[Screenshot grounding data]
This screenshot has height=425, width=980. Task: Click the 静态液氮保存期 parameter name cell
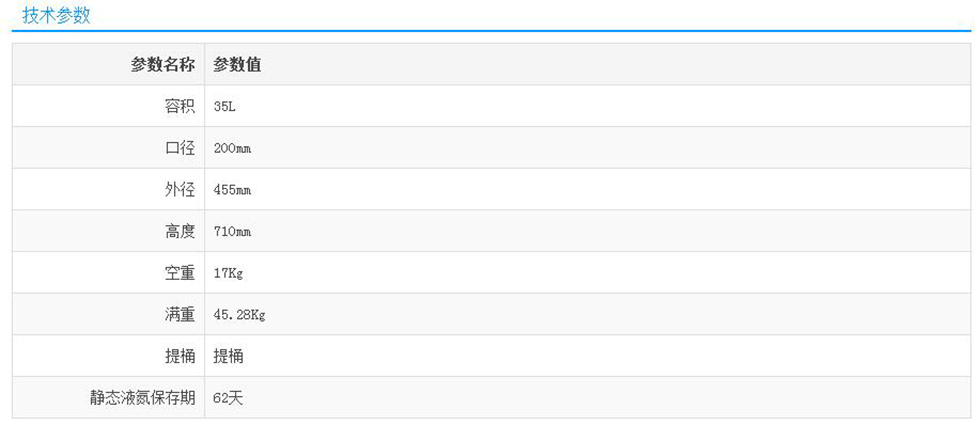[x=142, y=398]
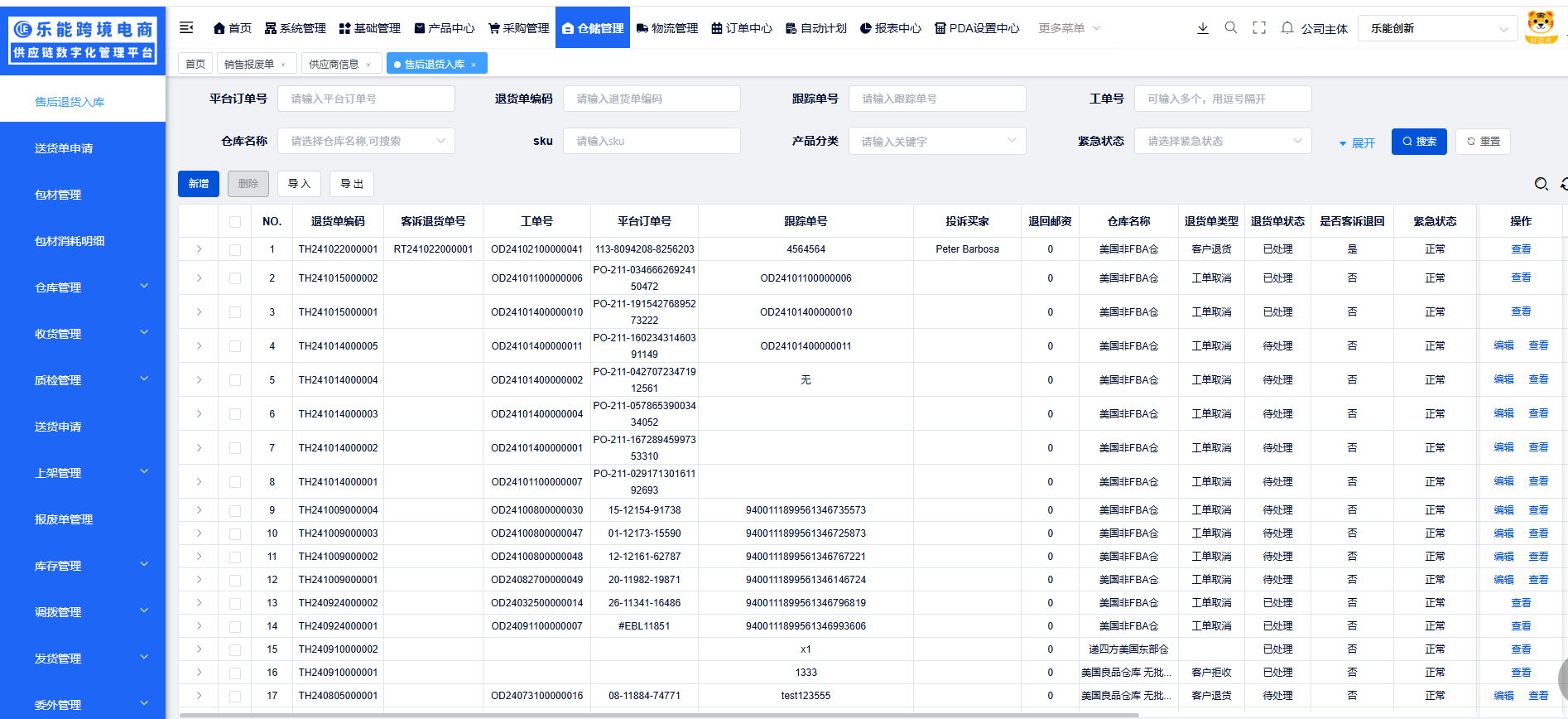Viewport: 1568px width, 719px height.
Task: Expand row 2 detail arrow
Action: 199,278
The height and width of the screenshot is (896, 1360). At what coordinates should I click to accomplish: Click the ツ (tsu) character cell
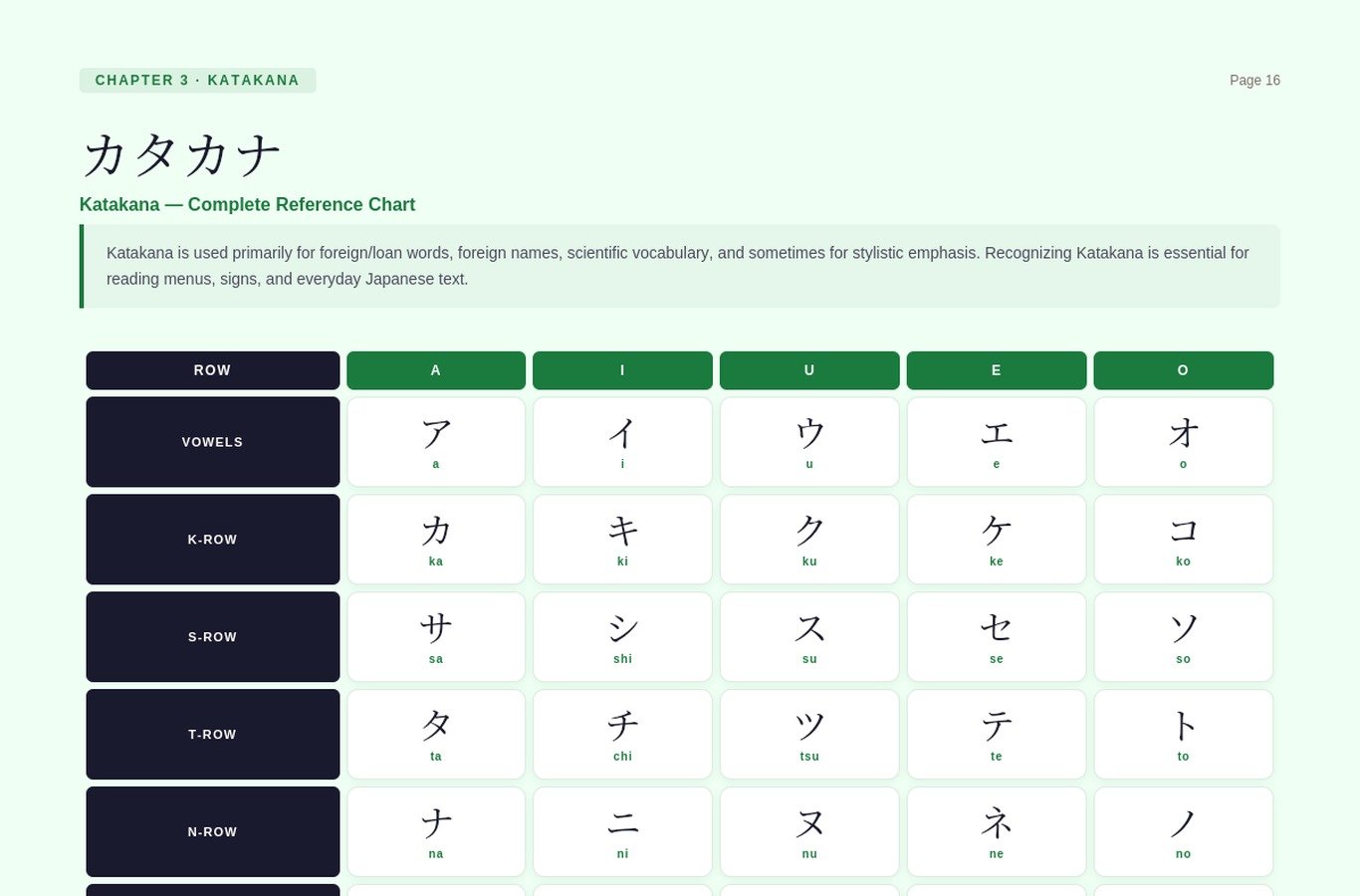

The task: Copy the data in full. No pictures belong in the copy.

Your response:
This screenshot has height=425, width=980. Task: Click the 静态液氮保存期 parameter name cell
[x=142, y=398]
Viewport: 1568px width, 719px height.
Task: Expand row 2 detail arrow
Action: 199,278
The height and width of the screenshot is (896, 1360). At what coordinates should I click to accomplish: Click the ツ (tsu) character cell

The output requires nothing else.